The dead sailors, three men and one woman, were engulfed in a fire ball that broke out in the engine room of the Australian navy's largest ship, HMAS Westralia, as it was taking part in an exercise off the coast of Perth, Western Australia, yesterday morning.

The fire started in the engine room when the crew were trying to repair a broken fuel line. Five more sailors were injured as they attempted to fight their way into the engine room to rescue their colleagues.

When the fire threatened to spread to the rest of the ship, the captain, Commander Stuart Dietrich, was forced to abandon rescue attempts, order the engine room sealed and flooded with carbon dioxide.

Commander Martin Campbell, commander of maritime operations at Stirling base in Perth, said: "It was clear that if he didn't take that action, the fire would have undoubtedly engulfed the ship. Commander Dietrich would have weighed up the risk to any survivors when ordering that the engine room be sealed."

Commander Allan Johnston, of the Stirling base, said all four sailors would have died "in the initial flash" of the fuel-line fire erupting. "Search parties were sent back into the flaming inferno in the engine room, but they were beaten back," he said.

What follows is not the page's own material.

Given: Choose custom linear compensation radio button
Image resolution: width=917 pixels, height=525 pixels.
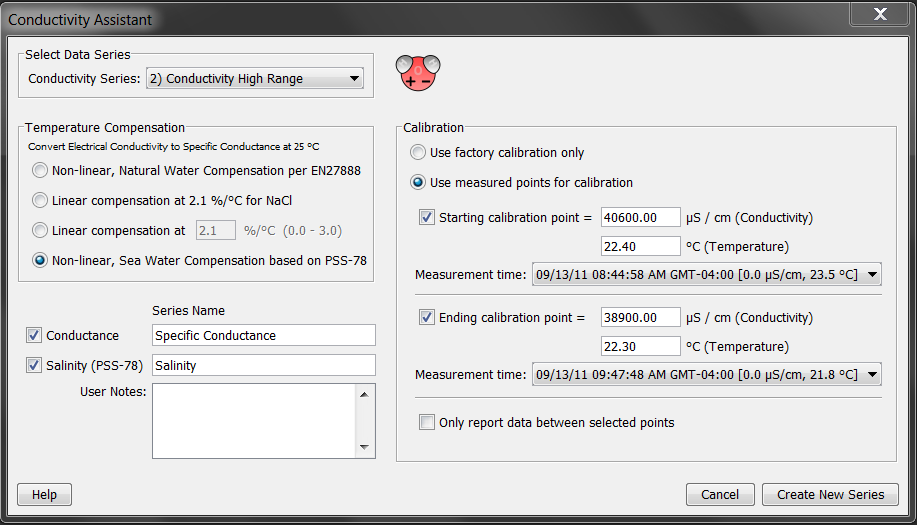Looking at the screenshot, I should pos(40,230).
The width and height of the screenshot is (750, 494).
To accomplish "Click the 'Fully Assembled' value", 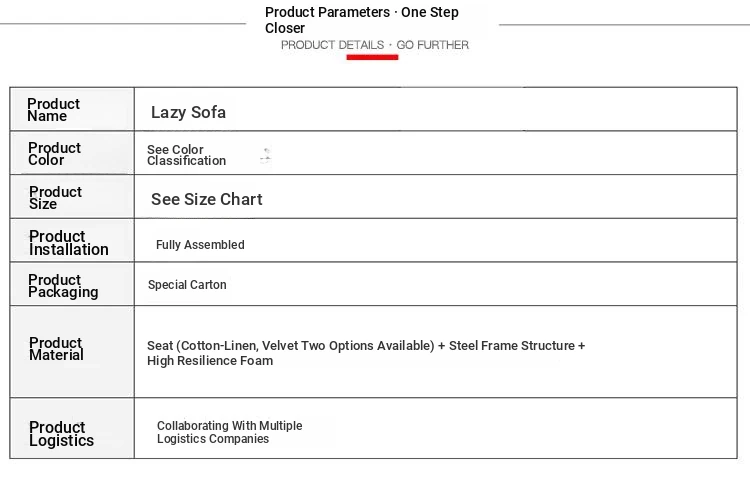I will pyautogui.click(x=200, y=245).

The fire devastated the engine room's power system, which meant the sailors inside could not communicate with their colleagues. The five injured sailors were being treated last night in a navy hospital for shock, burns and smoke inhalation.

All the dead were single people aged under 30. It was the Australian navy's worst peacetime disaster since 1964. John Howard, the Australian prime minister, said: "It's a reminder that men and women who put their lives on the line in defence of our country are owed a special debt and a special understanding." The Australian government announced a full inquiry into the tragedy.

The Westralia is a 171- metre (561-foot) petroleum tanker built in 1979 and bought by the Australian Navy in 1994. It can carry 25,000 tonnes of fuel, including several thousand tons of aviation fuel for use by navy helicopters.

She saw active service in the Gulf war in 1991 and was used to refuel other ships during the rescue of the British yachtsman Tony Bullimore from his yacht in the Southern Ocean in January of last year.